→ Task instructions
Below are the records; pull every line that includes "agent".
+++ Data for the task +++
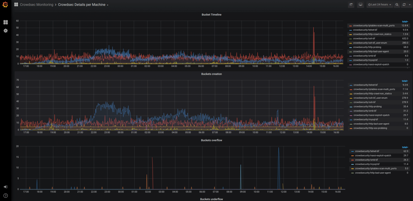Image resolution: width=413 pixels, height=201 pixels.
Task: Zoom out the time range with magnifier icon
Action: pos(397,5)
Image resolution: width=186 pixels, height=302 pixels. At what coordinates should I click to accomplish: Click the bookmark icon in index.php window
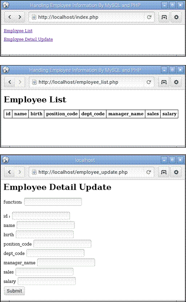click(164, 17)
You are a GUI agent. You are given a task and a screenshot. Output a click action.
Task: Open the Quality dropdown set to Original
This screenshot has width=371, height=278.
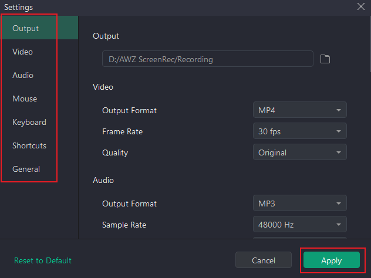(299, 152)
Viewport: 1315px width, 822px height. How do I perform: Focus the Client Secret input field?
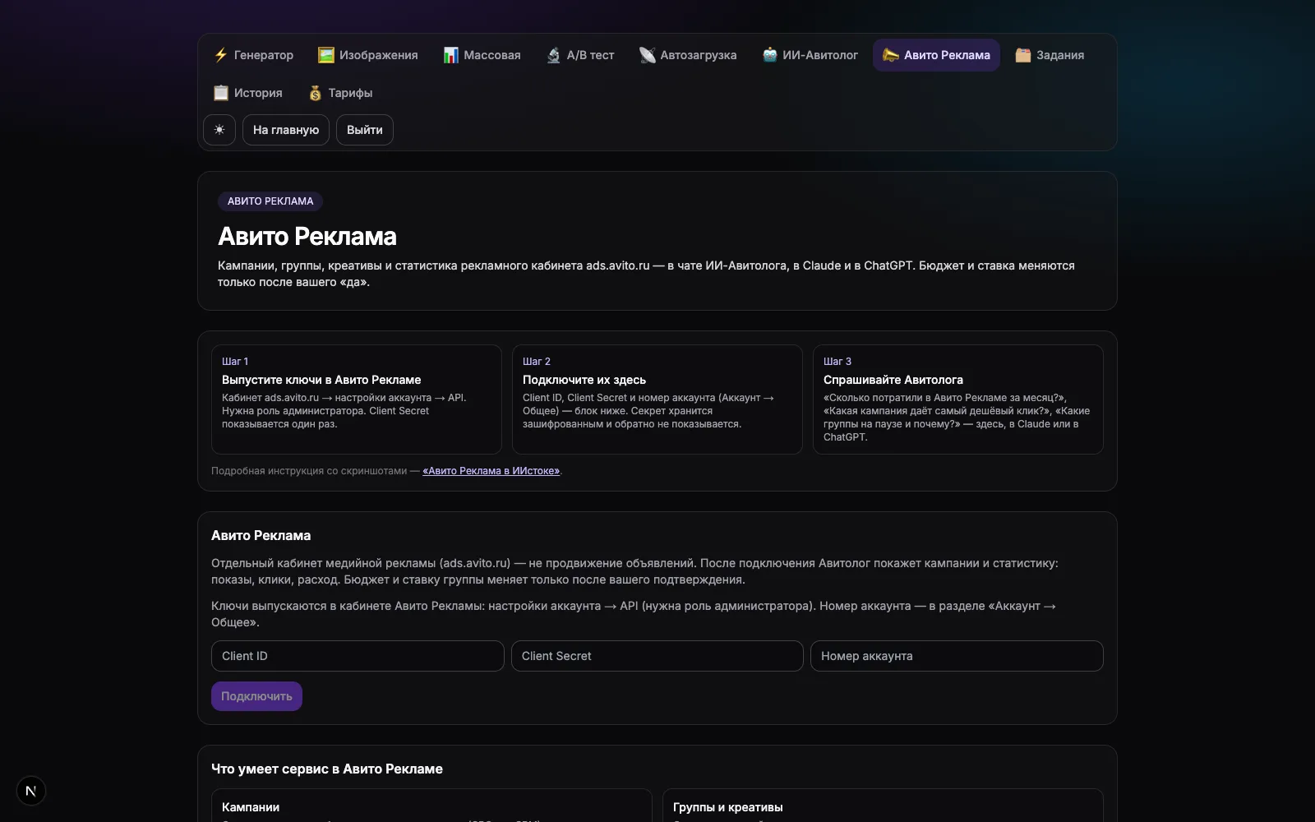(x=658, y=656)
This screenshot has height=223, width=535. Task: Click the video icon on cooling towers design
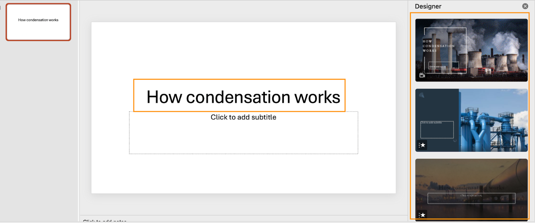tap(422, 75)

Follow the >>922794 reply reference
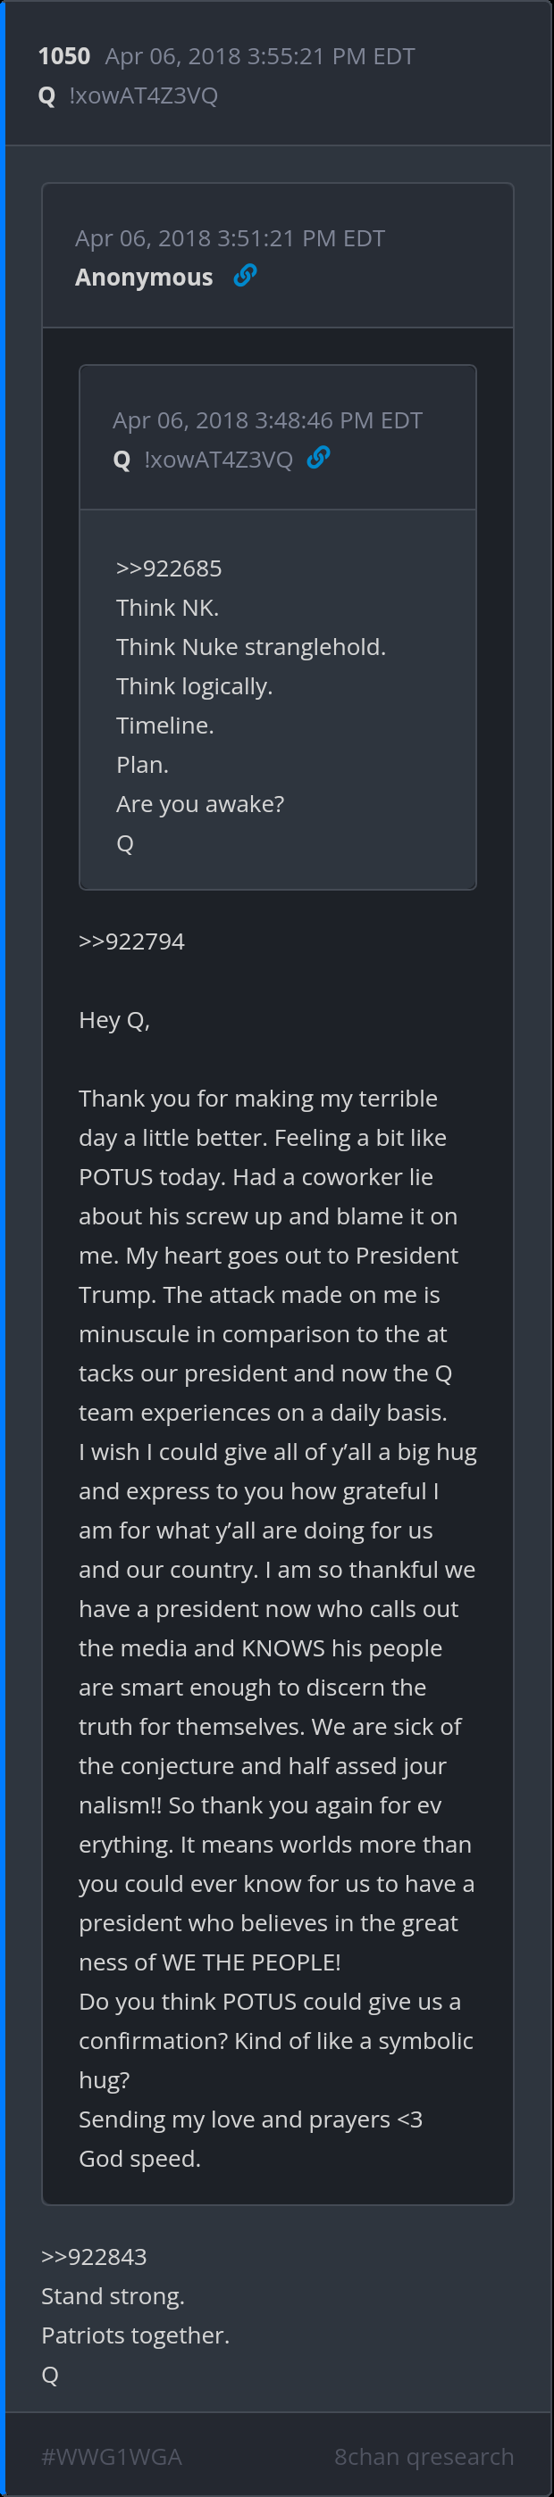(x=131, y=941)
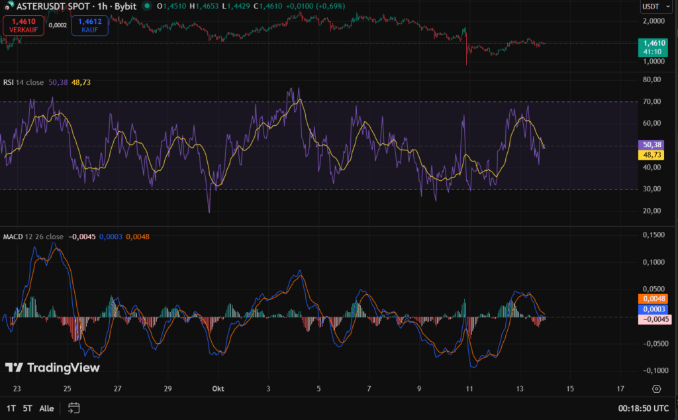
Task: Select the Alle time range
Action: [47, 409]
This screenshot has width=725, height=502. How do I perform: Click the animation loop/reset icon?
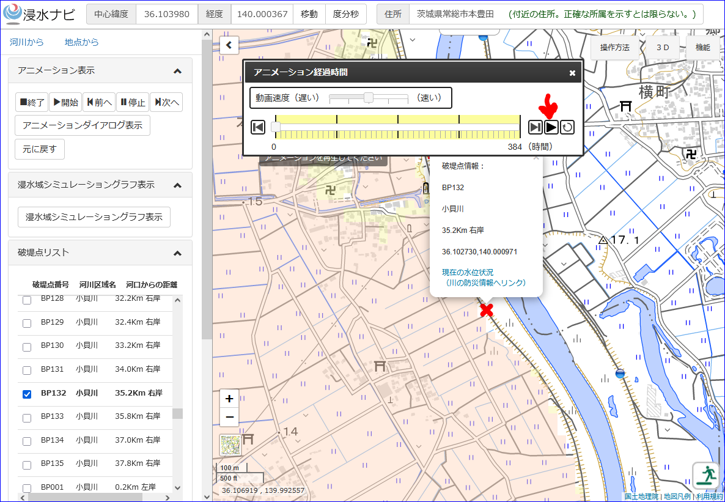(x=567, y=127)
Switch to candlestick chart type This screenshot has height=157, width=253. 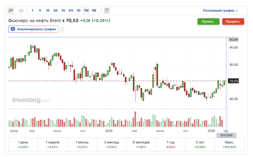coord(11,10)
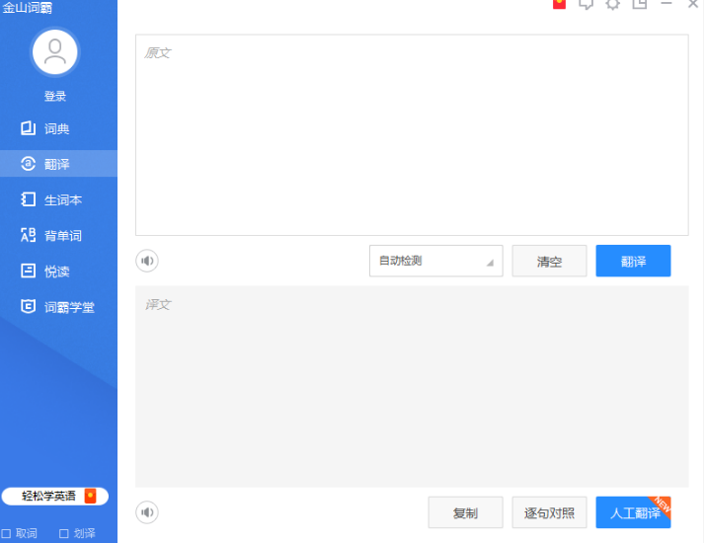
+++
+++ Data for the task +++
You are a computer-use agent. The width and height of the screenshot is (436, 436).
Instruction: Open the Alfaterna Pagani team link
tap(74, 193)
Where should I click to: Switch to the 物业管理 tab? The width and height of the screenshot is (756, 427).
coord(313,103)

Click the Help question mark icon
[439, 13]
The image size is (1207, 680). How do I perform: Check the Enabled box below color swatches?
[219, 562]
+++
→ Completed exercise
You are a GUI agent. You are given a task and a screenshot. Output a click action.
You are a computer-use agent. The width and height of the screenshot is (436, 436).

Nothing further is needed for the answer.